You have one drywall screw, one 1.5 V alkaline cell, six inches of plain copper wire, one small neodymium disk magnet, and no other tools or supplies. You have 30 seconds to make an electric motor running in excess of ten thousand RPM. Can you do it? Surprisingly enough, you can.
Let’s take a step back. The most common type of electric motor is the brushed dc electric motor. This is the kind that you’ll find inside essentially everything that moves (or shakes) and runs on batteries. This type of motor attracts an electromagnet towards a permanent magnet. When the two are close enough,the polarity of the current through the electromagnet is reversed, so that it now repels the permanent magnet, and thus keeps turning. It’s quite easy to build a working model; Christian built this example for his third-grade science project.
A simpler yet motor (sometimes sold as the sold as the “world’s simplest motor“) just switches off the current for half of the cycle, letting the angular momentum of the spinning motor armature carry it through. In Make Magazine Volume 1, the Howtoons comic shows how to make an electric motor that works that way.
None of these is really the simplest motor. The real champion is the homopolar motor.
Ready to build one? Let’s get started:
The ingredients (L-R): One ferromagnetic screw, one battery cell, a few inches of copper wire, and a neodymium disk magnet.I used a drywall screw both because it has a flat head and because it’s easy to tell when it’s turning. You can use a nail instead. The battery needn’t be any particular type; an alkaline C-cell works fine and is easy to hold. Just about any copper wire will work fine for this application. I used some wire with partially stripped (and partially striped) red insulation that is easy to see in the photos.
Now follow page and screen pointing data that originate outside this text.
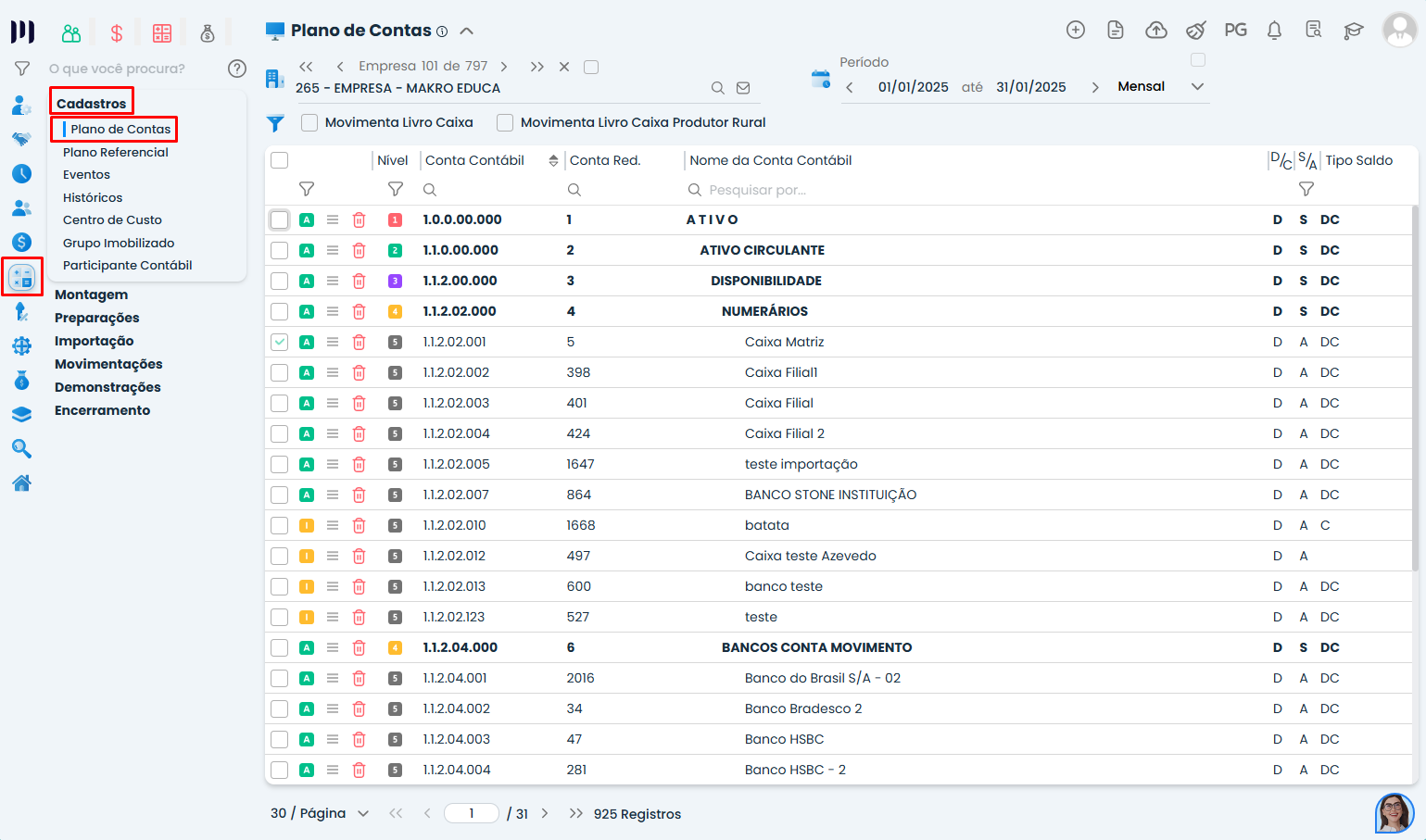Collapse the Plano de Contas title chevron
Viewport: 1426px width, 840px height.
point(467,31)
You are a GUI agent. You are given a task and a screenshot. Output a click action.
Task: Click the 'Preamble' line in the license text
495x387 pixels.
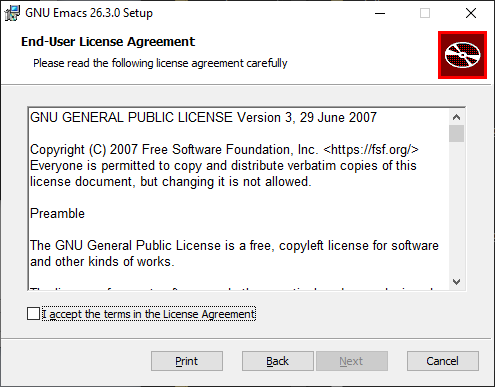pos(57,213)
Bare copper will work just as well.
The magnet came from an LED throwie with a dead battery. The best magnets for this job are neodymium disc magnets with a conductive plating. You can get them from plastic toys or buy them from a number of magnet discount and surplus shops.
Set the screw on the magnet, bend the wire.
Attach the magnet to one end of the battery. The weak, single-point contact that you are making serves as an low-friction bearing. I like to attach it to the button end, but the other end will work as well. (If you do so, the motor will spin the opposite direction. You can also reverse the direction by flipping the magnet up side down.)
(Note to physics geeks: The heavier your magnet plus screw system is, the lower the friction will be, right up to the point that magnet isn’t strong enough to hold them any more. This is because the friction force is proportional to the normal force. In other words, a bigger magnet is usually better.)
Press and hold the top end of the wire to the top end of the battery, making an electrical connection from the top battery end to the wire.
Here we go: Lightly touch the free end of the wire to the sideof the magnet. The magnet and screw start to spin immediately. We can get ours up to 10,000 RPM in about fifteen seconds.Watch out: The screw and magnet can easily fly out of control, and you do not want that screw ending up in your eye. Also note that some of the components, like the wire, can get very warm while you’re doing this. Wear safety glasses and use common sense!
Short movie (25 s): spinning up the motor (embedded below, or click through to YouTube)
Wondering what to try next? You may also like this project, which is about building a similar sort of motor that spins water instead of a magnet.
How does this work?
When you touch the wire to the side of the magnet, you complete an electric circuit. Current flows out of the battery, down the screw, sideways through the magnet to the wire, and through the wire to the other end of the battery. The magnetic field from the magnet is oriented through its flat faces, so it is parallel to the magnet’s axis of symmetry. Electric current flows through the magnet (on average) in the direction from the center of the magnet to the edge, so it flows in the radial direction, perpendicular to the magnet’s axis of symmetry. If you took physics at some point, it’s possible that you’ll remember the effect that a magnetic field has on moving electric charges: they experience a force that is perpendicular to both their direction of movement and the magnetic field. Since the field is along the symmetry axis of the magnet and the charges are moving radially outward from that axis, the force is in the tangential direction, and so the magnet begins to spin. Neat! For a slightly more thorough explanation, have a look at the end of this article, which is about a magnetohydrodynamic homopolar motor.
It’s called a homopolar motor because you never need to reverse the polarity of any motor component during operation, unlike the other types of motors that we’ve described. I first learned about this type of motor in an article by David Kagan, in the magazine The Physics Teacher, February 2005. It turns out that it’s been around longer than that: it was invented in 1821 by Michael Faraday. Somewhat surprisingly, this is more than just a curiosity: motors of this design are currently being developed for quiet, high-power applications.
Final note: How do we measure the rotational speed of the motor?
You can get an optical tachometer for $20 or less, intended for use with model airplanes. I have model LXPT31 from Tower Hobbies, which is expecting to see an airplane propellor with two blades. I added two wide black stripes to the magnet with a Sharpie, which allow the tachometer to read the rotational speed of the motor. Pointing the tachometer at the magnet and spinning up the motor, we were able to clock a speed above 10,000 RPM after spinning up for about fifteen seconds. Spiffy.